Osteoarthritis (OA) is the most common joint degenerative disease affecting about 240 million people worldwide (1). Clinically, significant pain and physical disability are severe outcomes and the subsequent cost will result in large socioeconomic burden (2). OA is primarily characterized by cartilage degradation with subsequent synovitis, subchondral bone sclerosis and osteophyte formation (3,4).
Unfortunately, it is difficult to restore the degraded cartilage due to the natural hypocellular, matrix-rich and avascular features. Cartilage repair is a challenge has been troubling researchers for decades. In 1994, Brittberg et al. firstly transplanted autologous chondrocytes onto cartilage defects (5). Recently, stem cells have attracted increasing attention for cartilage repair owing to their good proliferative and chondrogenic capacity (6). Whereas, some drawbacks are unavoidable in these cell-based therapies, for example, unsustainable chondrogenic phenotype of chondrocytes, fibrocartilage formation and poor integration of repaired tissues with native cartilage (7,8). The main reason is that none current seeding cells have yet addressed the challenge to maintain abundant number and exhibit good stemness at the same time. Therefore, an ideal seeding cell with sustained proliferative and superior chondrogenic capacity is needed for hyaline cartilage regeneration.
Chondrocytes have been considered the sole cell type in articular cartilage for a long time.
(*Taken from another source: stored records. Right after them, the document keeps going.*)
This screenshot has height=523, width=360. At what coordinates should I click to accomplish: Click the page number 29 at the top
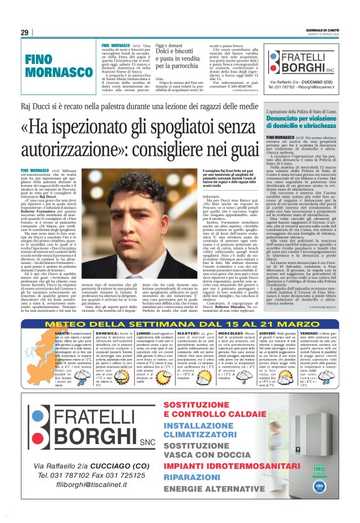pos(24,32)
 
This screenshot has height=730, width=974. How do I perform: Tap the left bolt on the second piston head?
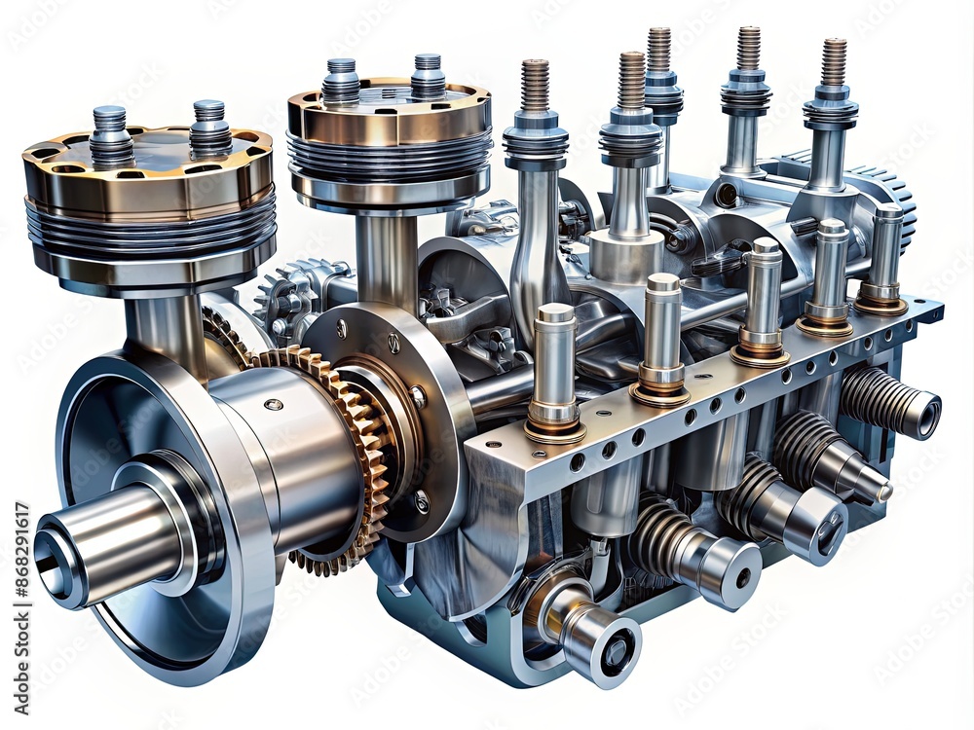[341, 80]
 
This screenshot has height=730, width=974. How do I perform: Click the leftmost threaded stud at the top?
[535, 88]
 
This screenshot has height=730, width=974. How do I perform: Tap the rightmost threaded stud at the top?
[833, 63]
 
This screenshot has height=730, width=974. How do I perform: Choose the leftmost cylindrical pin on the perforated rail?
[555, 370]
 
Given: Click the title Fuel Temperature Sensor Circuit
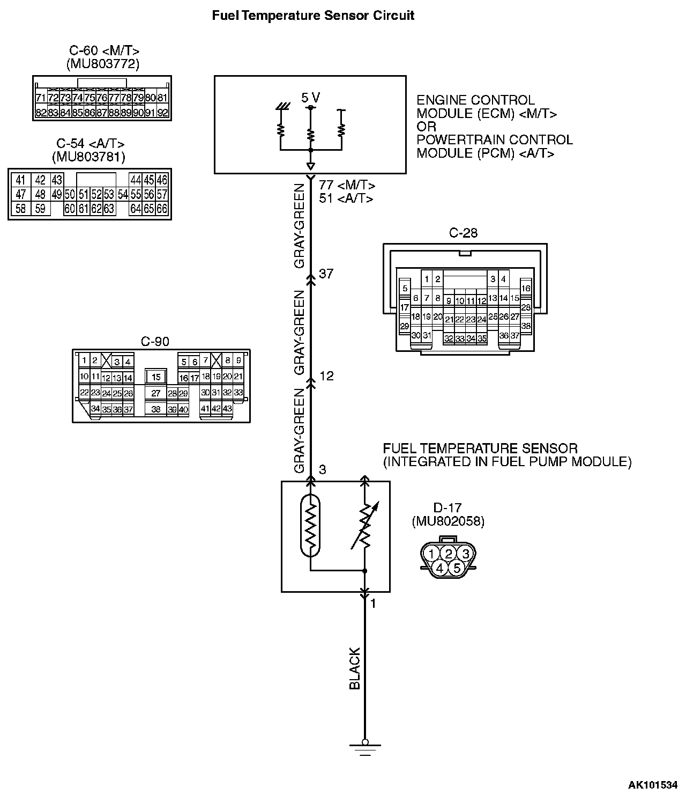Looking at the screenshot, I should pos(313,15).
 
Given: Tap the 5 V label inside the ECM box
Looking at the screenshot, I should pos(310,98).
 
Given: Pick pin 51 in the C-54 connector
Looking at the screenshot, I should pos(83,194).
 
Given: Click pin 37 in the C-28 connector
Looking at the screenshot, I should pos(514,335).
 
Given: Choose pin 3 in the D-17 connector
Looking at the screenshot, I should pos(466,554).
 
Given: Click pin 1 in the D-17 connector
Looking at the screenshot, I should pos(431,554).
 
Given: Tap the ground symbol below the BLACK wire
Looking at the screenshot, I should pos(365,747).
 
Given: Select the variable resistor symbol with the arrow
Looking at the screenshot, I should pos(365,526).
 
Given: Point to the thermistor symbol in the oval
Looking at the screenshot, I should pos(310,526).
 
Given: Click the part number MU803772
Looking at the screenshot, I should pos(103,64).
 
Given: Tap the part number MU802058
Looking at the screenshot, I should pos(448,521).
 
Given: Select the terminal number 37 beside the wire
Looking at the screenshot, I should pos(326,274).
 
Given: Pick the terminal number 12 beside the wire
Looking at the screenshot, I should pos(326,376).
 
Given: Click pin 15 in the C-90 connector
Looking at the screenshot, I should pos(156,378).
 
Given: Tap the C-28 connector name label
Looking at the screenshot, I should pos(463,233).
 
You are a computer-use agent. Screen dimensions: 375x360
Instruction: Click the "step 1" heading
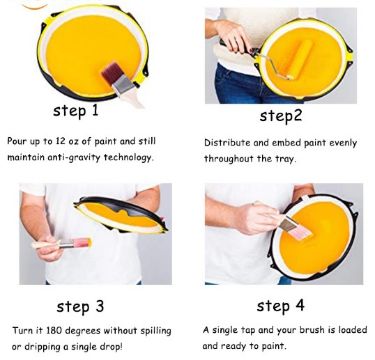coord(76,111)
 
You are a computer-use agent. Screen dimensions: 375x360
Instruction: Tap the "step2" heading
coord(281,116)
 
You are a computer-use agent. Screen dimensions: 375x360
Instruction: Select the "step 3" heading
coord(80,306)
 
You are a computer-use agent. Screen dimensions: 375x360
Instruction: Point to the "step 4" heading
coord(280,306)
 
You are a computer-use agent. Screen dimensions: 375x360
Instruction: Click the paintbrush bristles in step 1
coord(112,73)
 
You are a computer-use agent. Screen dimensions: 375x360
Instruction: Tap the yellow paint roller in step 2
coord(299,60)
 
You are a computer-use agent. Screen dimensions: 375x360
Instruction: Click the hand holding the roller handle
coord(233,36)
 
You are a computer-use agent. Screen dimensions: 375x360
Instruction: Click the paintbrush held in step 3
coord(62,243)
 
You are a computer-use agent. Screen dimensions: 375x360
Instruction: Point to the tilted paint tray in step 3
coord(121,214)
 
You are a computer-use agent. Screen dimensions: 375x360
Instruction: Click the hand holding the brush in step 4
coord(254,219)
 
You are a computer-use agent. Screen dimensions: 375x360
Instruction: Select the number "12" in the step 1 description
coord(60,141)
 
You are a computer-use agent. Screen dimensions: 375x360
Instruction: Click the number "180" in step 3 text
coord(54,331)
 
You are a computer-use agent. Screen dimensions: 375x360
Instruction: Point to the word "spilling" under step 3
coord(156,331)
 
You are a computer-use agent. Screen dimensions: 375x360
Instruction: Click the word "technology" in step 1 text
coord(129,157)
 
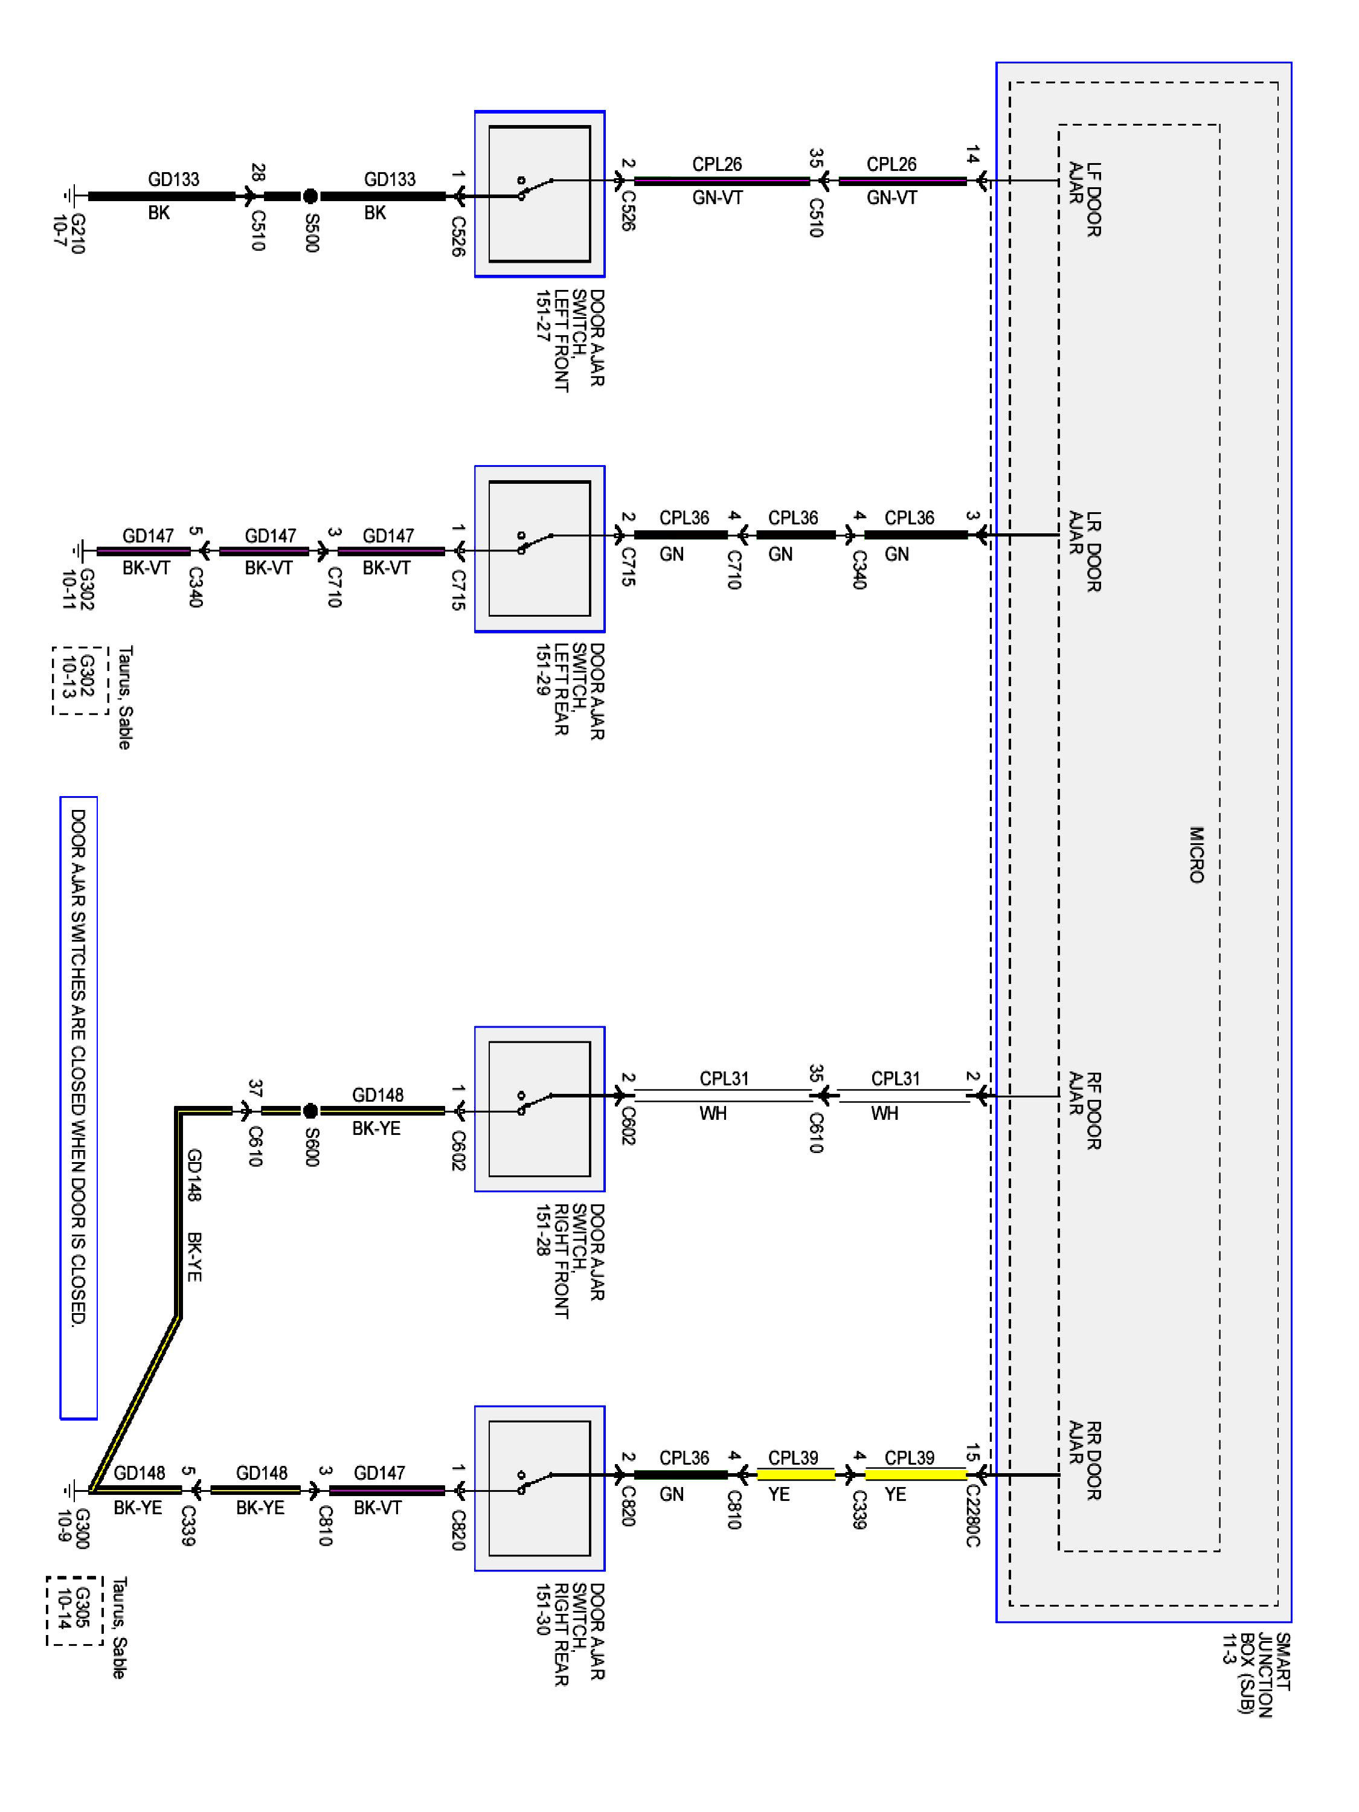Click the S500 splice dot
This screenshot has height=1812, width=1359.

In recent years, numerous investigations have shown that chondrogenic progenitor cells (CPCs) reside in cartilage showed stem cell properties (9,10). Similar to other tissues-derived stem cells, CPCs exhibit clonogenic capacity and multi-linage differentiation potential especially with high chondrogenic capacity (9,11). Currently, CPCs have been successfully isolated from human, bovine, equine and porcine articular cartilage (9,10,12-15). Growing evidences suggest that CPCs reside in cartilage are recommendable candidates for cartilage repair. However, the function and regulatory factors of cell behavior are not understood entirely. In this review, we compared the proliferative and chondrogenic abilities of CPCs with other tissues-derived stem cells. Then, we made a summary of the regulatory factors of CPCs’ behavior, mainly migration and chondrogenesis, to provide new insight for further investigations and CPCs-based cartilage repair therapies.
Characteristics to identify CPCs
Like the identification of other tissues-derived stem cells, self-renewal capacity, multilineage differentiation potential and surface markers are major characteristics to identify CPCs.
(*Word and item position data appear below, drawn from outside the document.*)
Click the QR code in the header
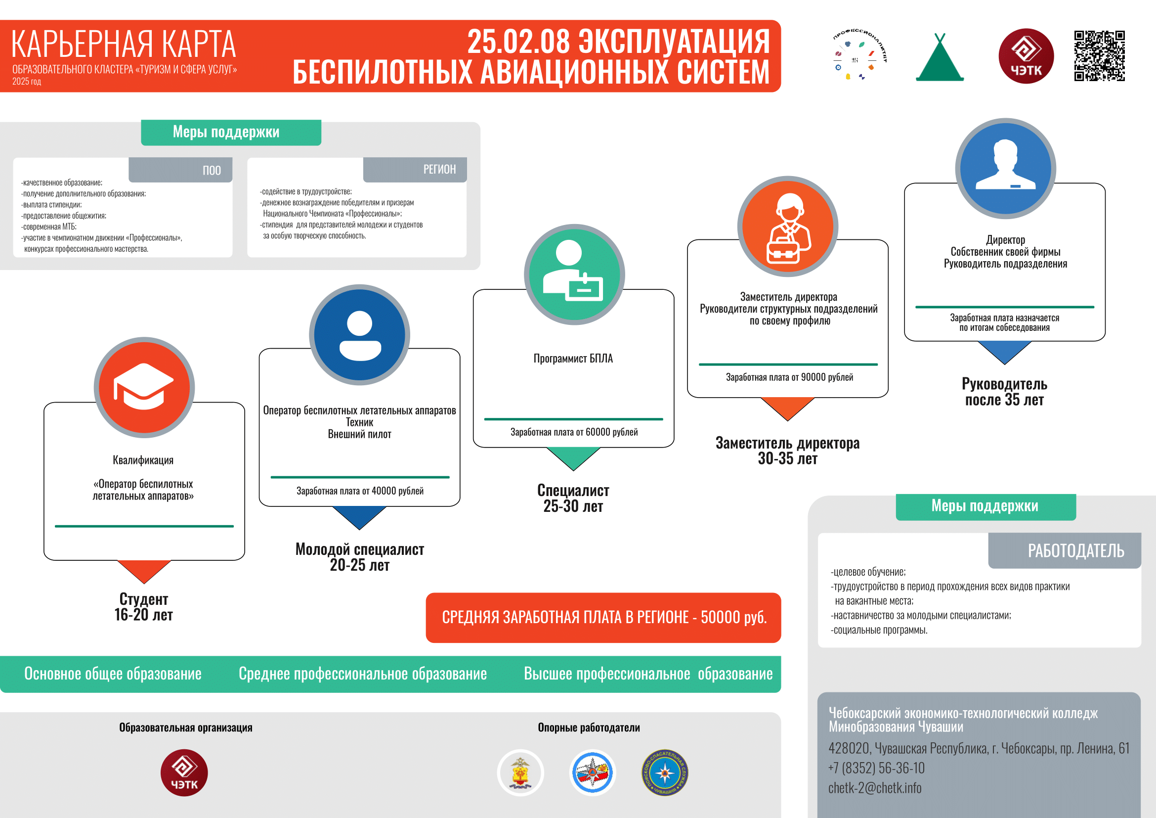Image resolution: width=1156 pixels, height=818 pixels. click(x=1099, y=56)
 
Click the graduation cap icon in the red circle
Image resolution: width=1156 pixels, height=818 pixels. click(x=144, y=387)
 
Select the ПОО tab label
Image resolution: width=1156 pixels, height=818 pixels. click(x=212, y=170)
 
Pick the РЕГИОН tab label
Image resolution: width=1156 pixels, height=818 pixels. click(x=439, y=169)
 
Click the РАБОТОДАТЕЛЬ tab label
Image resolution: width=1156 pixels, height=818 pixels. click(x=1076, y=550)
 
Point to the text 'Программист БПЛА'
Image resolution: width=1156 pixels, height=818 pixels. click(x=573, y=358)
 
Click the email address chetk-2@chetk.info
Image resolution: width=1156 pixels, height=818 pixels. click(x=875, y=788)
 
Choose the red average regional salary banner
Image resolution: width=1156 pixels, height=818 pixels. click(x=603, y=618)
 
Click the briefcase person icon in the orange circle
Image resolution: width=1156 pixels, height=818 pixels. click(x=788, y=228)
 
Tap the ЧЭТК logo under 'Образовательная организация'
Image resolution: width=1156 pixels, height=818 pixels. click(x=184, y=773)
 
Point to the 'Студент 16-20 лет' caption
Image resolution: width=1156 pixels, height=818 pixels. click(x=144, y=607)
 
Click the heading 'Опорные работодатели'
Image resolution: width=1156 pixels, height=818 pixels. click(x=589, y=727)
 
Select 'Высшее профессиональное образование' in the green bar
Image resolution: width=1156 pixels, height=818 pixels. click(x=648, y=674)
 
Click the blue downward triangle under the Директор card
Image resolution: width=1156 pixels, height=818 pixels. click(x=1004, y=352)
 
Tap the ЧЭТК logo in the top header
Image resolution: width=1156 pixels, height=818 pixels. click(x=1026, y=56)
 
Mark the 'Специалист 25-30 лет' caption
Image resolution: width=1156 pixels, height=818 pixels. click(x=573, y=498)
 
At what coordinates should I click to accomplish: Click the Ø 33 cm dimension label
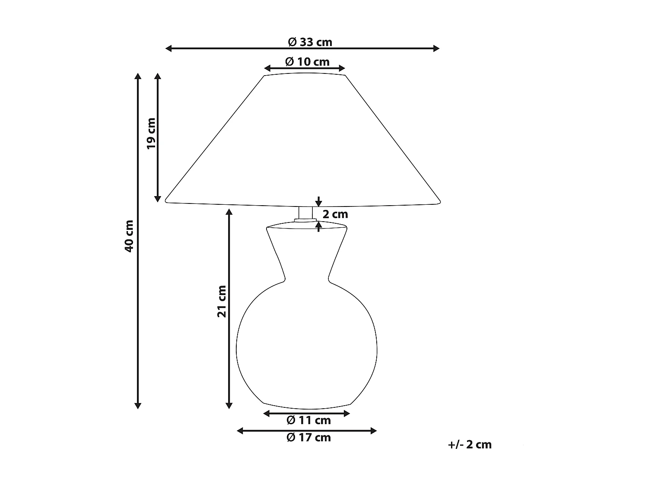click(x=310, y=42)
Self-renewal capacity is reflected by colony forming efficiency, in which cells are cultured in low density initially and then expand into large number cell colony, defined as a more than 32 cells cluster represents at least 5 population doublings (PDs). Koelling et al. observed 2–8% colony forming cells from late stage osteoarthritic cartilage (9). Further, after 10 days’ incubation, the colony size of migrated cells from the surface of artificial injured cartilage is greater than that from chondrocytes (12).
Multilineage differentiative potential is the most important characteristic to identify stem cells, in which osteogenic, chondrogenic and adipogenic differentiation are included. Under osteogenic differentiation culture, CPCs are positive for alkaline phosphatase and Alizarin red staining indicating CPCs’ osteogenic differentiation and calcification (9). In pellet culture system, CPCs tend to form pellets and these pellets are positive for Alcian blue and Safranin O-fast green (12) staining demonstrating cartilage proteoglycans production, as well as type II collagen (Col II) immunohistochemistry staining (14). After adipogenic differentiation, Oil-red O stained lipid droplet is observed in CPCs (16). This multi-differentiation characteristic proves CPCs are cells with stemness.
Cell surface molecules provide molecular typing of cells. Surface markers to definite CPCs mainly based on those have been found in other tissues-derived stem cells, such as bone marrow-derived mesenchymal stem cells (BMSCs). Currently, mainly identified positive and negative markers of CPCs are listed in Table 1. Whereas, there is none specific surface marker to trace CPCs and illustrate their biological behavior during the progression of OA indicating that further investigations should focus on this issue.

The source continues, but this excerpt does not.